**Work request:** Locate the line containing "Given: Click the chevron" in the data below. Reproduce it and every following line up to the end, exactly as given.
__________
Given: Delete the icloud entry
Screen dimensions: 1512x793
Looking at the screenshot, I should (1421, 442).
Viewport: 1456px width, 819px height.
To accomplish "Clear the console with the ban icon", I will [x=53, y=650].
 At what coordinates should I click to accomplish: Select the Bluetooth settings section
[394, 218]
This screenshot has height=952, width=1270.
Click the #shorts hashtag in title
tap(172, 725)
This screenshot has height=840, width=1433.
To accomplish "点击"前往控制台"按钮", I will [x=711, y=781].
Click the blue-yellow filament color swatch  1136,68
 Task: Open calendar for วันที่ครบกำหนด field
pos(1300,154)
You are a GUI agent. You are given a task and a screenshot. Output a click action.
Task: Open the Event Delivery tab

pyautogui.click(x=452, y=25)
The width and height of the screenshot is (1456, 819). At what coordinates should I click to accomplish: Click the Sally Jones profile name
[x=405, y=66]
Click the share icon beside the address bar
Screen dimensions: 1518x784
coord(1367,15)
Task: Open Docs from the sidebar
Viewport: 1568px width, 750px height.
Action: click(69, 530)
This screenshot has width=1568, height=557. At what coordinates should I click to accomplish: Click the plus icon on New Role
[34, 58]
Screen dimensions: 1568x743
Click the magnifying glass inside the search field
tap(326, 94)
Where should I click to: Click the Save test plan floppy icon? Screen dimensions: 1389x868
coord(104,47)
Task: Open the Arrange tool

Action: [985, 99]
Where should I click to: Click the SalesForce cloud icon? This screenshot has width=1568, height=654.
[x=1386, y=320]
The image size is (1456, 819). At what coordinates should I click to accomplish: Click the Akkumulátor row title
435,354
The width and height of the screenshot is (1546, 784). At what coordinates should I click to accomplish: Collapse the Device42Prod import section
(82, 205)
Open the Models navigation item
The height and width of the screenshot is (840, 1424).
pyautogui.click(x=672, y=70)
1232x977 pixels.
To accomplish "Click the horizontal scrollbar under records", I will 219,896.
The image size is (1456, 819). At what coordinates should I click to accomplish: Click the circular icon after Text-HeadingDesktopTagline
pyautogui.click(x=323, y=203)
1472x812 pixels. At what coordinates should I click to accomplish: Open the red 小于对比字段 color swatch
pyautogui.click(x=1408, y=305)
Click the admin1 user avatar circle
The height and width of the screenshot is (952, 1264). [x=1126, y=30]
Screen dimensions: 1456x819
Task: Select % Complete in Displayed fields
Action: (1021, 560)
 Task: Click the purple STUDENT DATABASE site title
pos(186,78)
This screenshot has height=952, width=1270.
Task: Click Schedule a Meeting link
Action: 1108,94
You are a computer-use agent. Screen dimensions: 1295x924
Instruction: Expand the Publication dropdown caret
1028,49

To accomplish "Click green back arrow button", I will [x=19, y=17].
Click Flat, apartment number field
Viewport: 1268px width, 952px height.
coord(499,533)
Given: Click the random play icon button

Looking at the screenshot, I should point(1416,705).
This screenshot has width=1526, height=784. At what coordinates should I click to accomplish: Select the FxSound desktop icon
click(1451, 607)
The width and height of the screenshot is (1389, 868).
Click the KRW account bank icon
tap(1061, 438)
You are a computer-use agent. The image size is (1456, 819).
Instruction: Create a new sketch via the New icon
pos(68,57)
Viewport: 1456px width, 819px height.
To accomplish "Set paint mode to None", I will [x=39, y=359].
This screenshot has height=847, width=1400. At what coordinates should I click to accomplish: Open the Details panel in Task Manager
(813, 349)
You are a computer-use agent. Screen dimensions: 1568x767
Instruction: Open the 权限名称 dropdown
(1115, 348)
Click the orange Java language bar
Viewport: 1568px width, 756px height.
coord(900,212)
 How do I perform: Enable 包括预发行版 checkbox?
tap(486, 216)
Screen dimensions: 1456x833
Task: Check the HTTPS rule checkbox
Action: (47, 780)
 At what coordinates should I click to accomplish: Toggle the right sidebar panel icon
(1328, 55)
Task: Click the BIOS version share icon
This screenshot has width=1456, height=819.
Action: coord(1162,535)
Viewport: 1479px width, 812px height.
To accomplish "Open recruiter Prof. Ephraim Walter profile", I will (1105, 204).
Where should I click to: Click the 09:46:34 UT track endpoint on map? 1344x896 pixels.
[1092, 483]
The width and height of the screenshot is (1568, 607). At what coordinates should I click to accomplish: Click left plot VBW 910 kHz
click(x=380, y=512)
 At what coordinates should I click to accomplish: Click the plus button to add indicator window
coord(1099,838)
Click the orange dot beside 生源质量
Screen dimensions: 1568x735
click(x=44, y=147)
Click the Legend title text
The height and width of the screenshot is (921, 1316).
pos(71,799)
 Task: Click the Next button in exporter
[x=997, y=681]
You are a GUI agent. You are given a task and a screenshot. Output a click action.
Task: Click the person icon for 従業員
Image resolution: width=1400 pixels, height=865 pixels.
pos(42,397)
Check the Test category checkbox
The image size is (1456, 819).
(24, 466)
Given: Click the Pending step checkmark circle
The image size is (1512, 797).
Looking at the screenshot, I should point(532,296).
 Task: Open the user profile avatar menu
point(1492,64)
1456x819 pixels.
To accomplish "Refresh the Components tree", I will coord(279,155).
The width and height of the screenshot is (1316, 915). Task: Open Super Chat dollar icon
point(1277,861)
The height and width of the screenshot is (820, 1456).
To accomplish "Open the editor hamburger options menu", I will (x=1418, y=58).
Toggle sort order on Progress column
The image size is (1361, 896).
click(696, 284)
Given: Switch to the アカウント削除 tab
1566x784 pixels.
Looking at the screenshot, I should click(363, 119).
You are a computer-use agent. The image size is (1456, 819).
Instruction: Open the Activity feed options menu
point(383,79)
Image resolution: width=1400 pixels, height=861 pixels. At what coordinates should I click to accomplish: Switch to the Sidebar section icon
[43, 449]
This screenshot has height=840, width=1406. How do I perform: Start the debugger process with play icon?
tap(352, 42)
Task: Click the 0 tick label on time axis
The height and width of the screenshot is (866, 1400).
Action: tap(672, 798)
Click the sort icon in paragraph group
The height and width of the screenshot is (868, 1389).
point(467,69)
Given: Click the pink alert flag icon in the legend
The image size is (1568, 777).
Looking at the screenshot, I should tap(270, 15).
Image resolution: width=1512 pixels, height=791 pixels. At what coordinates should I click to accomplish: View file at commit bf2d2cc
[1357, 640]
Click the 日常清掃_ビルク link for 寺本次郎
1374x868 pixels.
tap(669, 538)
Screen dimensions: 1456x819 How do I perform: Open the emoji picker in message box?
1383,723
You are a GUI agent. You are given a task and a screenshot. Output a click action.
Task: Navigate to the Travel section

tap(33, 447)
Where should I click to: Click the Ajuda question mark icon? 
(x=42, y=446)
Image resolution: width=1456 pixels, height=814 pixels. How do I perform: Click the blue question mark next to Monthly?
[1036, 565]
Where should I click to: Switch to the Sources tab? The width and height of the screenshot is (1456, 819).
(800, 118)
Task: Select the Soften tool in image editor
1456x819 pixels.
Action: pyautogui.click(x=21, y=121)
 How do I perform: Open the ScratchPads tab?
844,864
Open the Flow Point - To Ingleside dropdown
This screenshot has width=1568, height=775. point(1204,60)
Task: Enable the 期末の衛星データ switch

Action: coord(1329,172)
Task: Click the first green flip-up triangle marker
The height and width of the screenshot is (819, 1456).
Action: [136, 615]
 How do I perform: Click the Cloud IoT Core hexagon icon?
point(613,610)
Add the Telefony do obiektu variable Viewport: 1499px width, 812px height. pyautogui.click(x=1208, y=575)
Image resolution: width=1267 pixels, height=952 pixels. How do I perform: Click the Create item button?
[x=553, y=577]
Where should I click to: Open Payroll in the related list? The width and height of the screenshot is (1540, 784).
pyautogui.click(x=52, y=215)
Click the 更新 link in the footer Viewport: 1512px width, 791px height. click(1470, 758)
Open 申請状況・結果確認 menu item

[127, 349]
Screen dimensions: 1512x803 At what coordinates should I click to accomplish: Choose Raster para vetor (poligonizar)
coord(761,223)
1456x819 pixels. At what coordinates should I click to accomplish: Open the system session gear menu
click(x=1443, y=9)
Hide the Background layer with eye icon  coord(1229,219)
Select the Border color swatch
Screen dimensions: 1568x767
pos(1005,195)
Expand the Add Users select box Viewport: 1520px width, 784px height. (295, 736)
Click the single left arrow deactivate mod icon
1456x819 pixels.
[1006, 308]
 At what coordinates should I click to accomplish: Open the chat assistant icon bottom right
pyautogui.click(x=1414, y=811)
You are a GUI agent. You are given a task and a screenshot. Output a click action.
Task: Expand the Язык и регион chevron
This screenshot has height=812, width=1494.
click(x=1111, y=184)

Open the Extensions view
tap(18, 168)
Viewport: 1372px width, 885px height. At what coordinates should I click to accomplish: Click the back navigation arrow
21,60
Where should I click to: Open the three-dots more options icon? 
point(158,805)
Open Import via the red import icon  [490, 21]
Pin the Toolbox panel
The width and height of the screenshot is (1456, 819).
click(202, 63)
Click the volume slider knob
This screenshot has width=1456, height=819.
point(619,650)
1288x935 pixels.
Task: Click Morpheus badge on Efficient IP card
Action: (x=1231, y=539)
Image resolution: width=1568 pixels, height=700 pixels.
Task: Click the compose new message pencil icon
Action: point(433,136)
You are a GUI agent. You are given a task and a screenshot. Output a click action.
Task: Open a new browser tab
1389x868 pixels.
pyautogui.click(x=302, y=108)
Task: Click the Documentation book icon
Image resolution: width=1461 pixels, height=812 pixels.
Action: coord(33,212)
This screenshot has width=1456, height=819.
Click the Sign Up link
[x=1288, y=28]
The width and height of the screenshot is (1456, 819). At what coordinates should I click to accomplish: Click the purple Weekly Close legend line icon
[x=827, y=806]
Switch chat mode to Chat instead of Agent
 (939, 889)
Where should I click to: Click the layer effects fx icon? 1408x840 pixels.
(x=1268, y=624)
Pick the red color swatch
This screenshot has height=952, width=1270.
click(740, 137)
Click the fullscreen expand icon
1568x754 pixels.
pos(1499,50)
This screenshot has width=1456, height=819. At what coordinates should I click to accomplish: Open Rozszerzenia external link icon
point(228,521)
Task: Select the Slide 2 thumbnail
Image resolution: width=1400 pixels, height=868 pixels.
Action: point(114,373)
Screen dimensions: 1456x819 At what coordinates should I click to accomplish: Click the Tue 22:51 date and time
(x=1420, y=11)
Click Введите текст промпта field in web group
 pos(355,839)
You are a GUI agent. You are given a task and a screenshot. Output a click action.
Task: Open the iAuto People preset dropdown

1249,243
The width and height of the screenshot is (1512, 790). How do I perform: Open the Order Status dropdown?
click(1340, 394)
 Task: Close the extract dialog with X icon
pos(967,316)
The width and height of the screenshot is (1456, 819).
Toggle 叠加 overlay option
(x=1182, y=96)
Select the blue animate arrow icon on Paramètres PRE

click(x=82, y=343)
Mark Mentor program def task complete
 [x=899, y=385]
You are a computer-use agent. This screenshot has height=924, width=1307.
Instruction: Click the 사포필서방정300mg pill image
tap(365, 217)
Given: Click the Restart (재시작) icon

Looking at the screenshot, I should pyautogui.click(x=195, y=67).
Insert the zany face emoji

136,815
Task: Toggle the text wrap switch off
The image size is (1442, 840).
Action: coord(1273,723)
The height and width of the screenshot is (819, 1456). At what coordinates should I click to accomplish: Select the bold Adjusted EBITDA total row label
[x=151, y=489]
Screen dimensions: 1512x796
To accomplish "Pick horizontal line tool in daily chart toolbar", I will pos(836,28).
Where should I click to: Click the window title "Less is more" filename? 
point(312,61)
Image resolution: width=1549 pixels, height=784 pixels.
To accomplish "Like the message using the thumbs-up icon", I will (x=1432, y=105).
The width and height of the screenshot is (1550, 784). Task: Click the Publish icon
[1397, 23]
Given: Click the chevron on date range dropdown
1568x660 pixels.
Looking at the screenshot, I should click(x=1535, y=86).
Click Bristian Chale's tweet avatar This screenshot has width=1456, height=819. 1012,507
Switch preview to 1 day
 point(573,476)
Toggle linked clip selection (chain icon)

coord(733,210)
__________
**Problem solution:**
Given: Click the chevron on date range dropdown
1568x660 pixels.
Looking at the screenshot, I should click(x=1535, y=86).
Click Bristian Chale's tweet avatar This screenshot has width=1456, height=819. 1012,507
Switch preview to 1 day
 point(573,476)
Toggle linked clip selection (chain icon)

coord(733,210)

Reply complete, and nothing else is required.